BEGIN DATA PROVIDED

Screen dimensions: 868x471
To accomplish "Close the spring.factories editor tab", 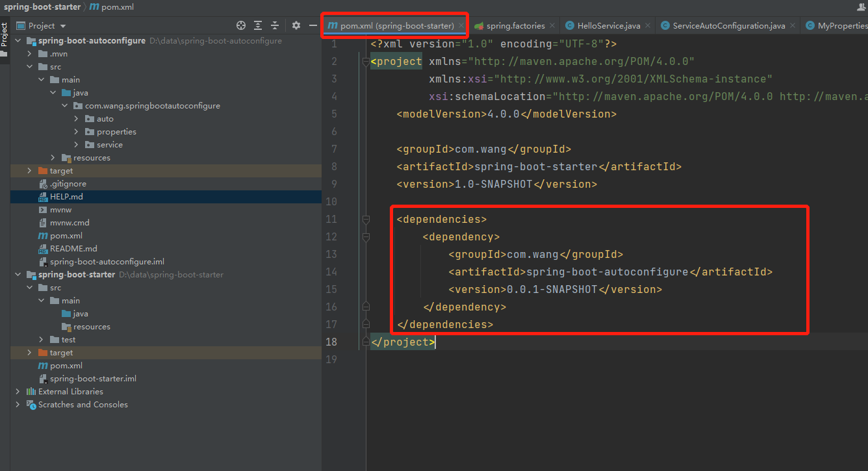I will coord(552,26).
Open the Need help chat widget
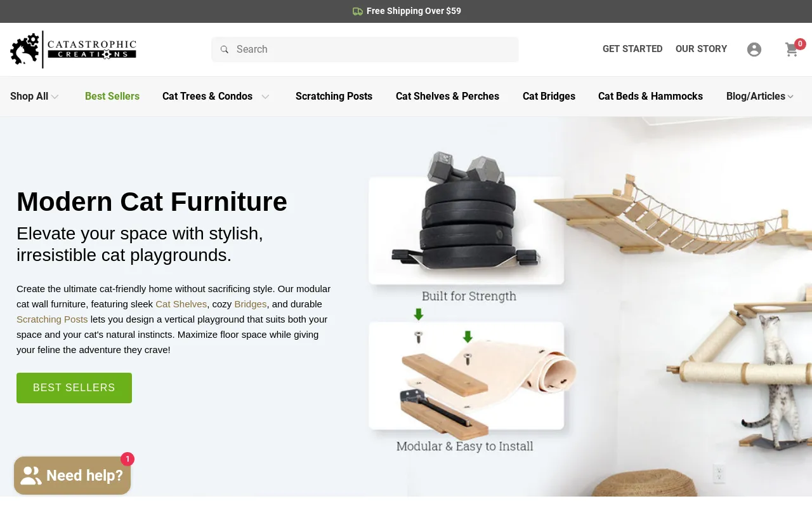The image size is (812, 508). click(72, 476)
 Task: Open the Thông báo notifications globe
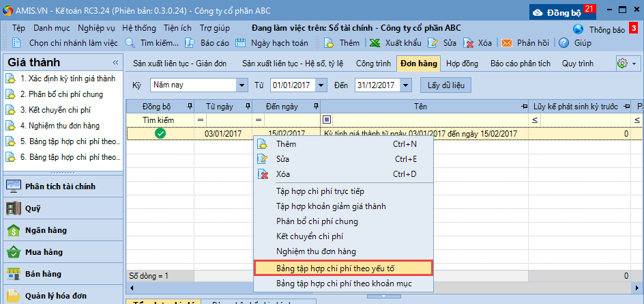coord(579,29)
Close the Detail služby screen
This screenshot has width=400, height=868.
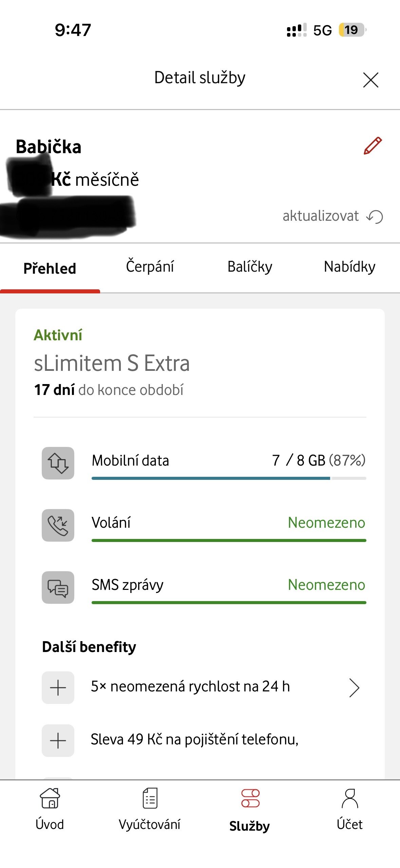(370, 80)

END DATA PROVIDED

**YOUR OBJECTIVE**
Give back, word for word, the lines from the one containing "Open the Need help chat widget" through the last line of the listing above; include both ends and exclude the pictures.

**TASK ANSWER**
Open the Need help chat widget
The image size is (812, 508). click(72, 476)
 Task: Open the Thông báo notifications globe
coord(579,29)
Close the Detail služby screen
This screenshot has width=400, height=868.
(370, 80)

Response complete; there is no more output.